Levermann pointed out that the extreme global weather conditions experienced in 2010 - very cold weather in Western Europe during the winter, massive floods in Pakistan and Australia, extremely hot summers in Russia and Western Europe - illustrate the limits of even the most expert climate predictions.
"The more greenhouse gases we emit, the more the global climate gets out of control," Levermann said. "But the weather extremes that we cannot predict, such as the floods in Pakistan and Australia and the fires in Russia, are the ones that set the limits to human life."
According to the newest IPCC estimations, global temperatures may rise as much as eight degrees Celsius by the year 2200.
Levermann explained that the temperature difference within an interglacial period, such as the one we are living now, have historically reached about five Celsius degrees.
"The transition between these temperature extremes lasted some 50,000 years in the past," Levermann said. "But at the present rate of GHGE we are reducing such a transition by 50 times."
He added that the rapid rising of global temperatures could provoke extreme weather catastrophes that humankind won't be able to survive.
"The rising frequency of weather extremes, with their enormous social and economic consequences, would not allow public budgets to recuperate, nor give societies the time to breathe again," Levermann said. "Nor would insurance companies be able to compensate for the damages."
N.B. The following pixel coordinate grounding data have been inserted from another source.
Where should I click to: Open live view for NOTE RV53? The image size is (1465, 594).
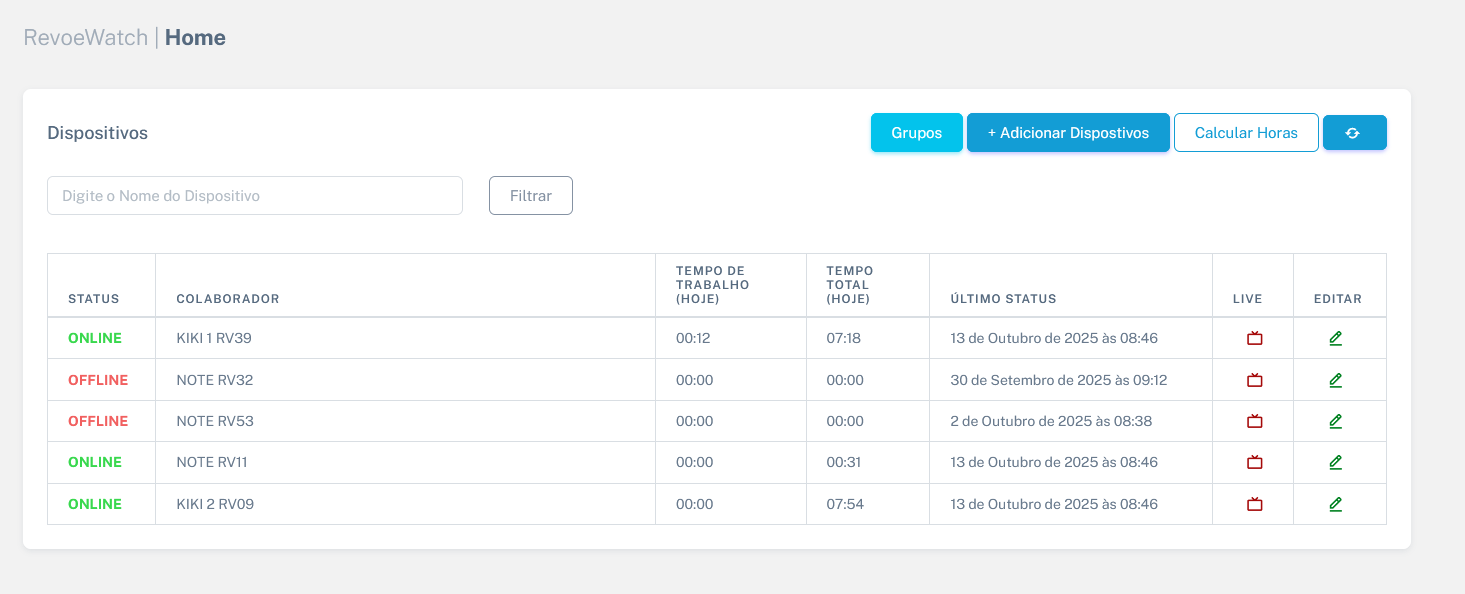1254,422
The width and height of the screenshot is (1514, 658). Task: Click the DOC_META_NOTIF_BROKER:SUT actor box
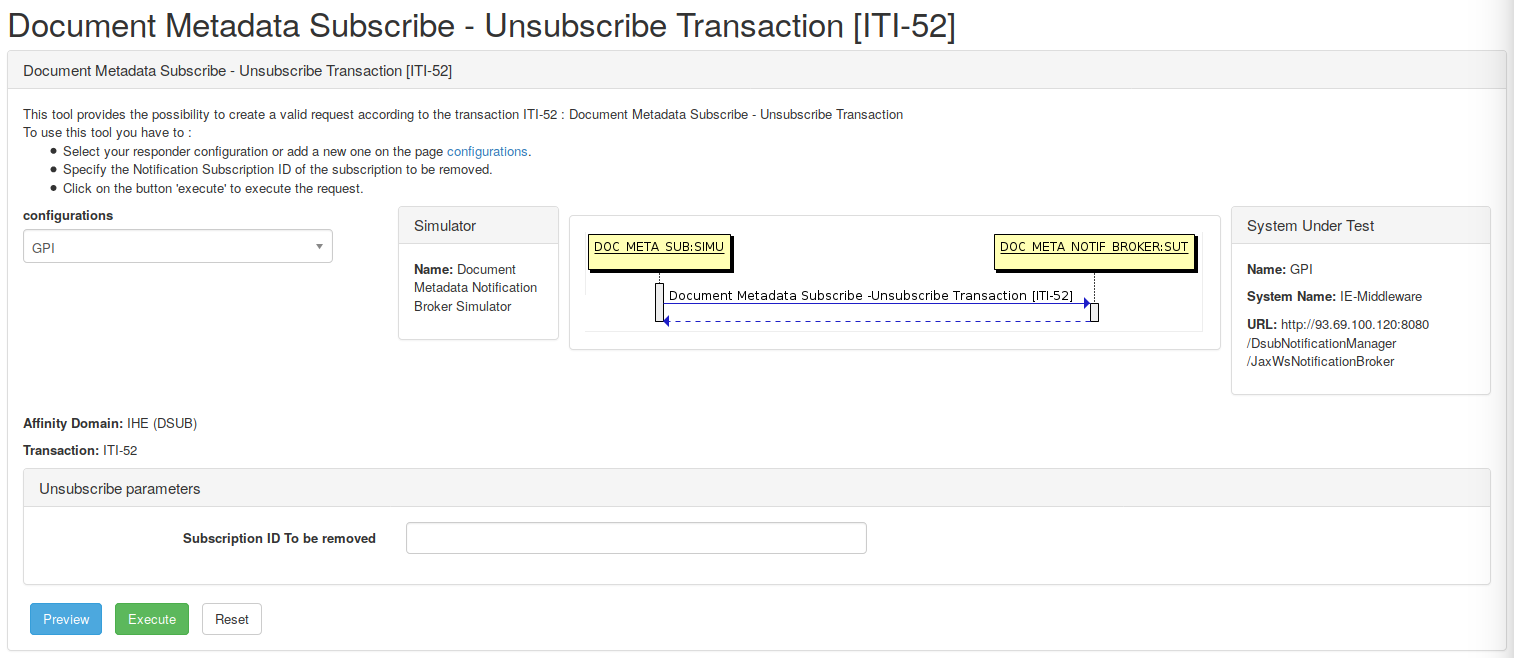click(1094, 251)
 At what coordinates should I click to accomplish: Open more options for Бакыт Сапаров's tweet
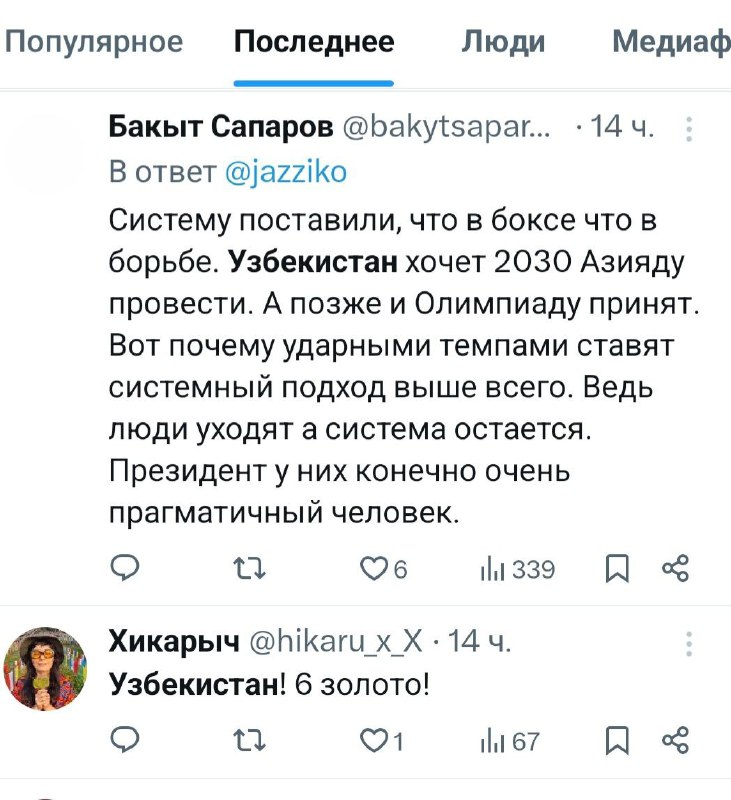coord(689,129)
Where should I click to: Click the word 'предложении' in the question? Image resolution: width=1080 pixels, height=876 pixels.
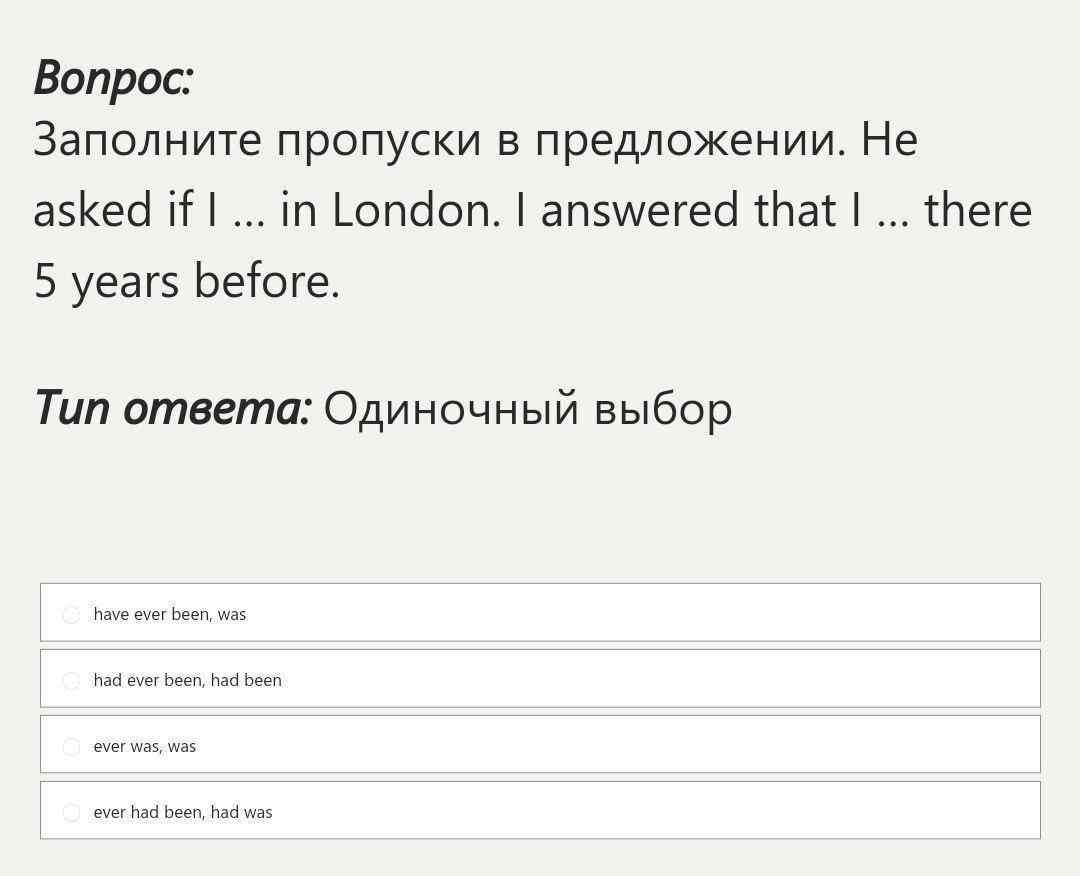(x=691, y=140)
Levermann echoed earlier warnings that climate change could destroy countries such as Bangladesh, cities situated near the oceans, such as New York and Amsterdam, and make large parts of Africa uninhabitable.
"Climate change would destroy drinking water supplies, agriculture, habitats, and provoke giant waves of migration and mass mortality," he explained.
Levermann compared the consequences of global warming to a wall hidden in fog. "We cannot see the wall, but it is there. And we are driving at the highest possible speed towards it."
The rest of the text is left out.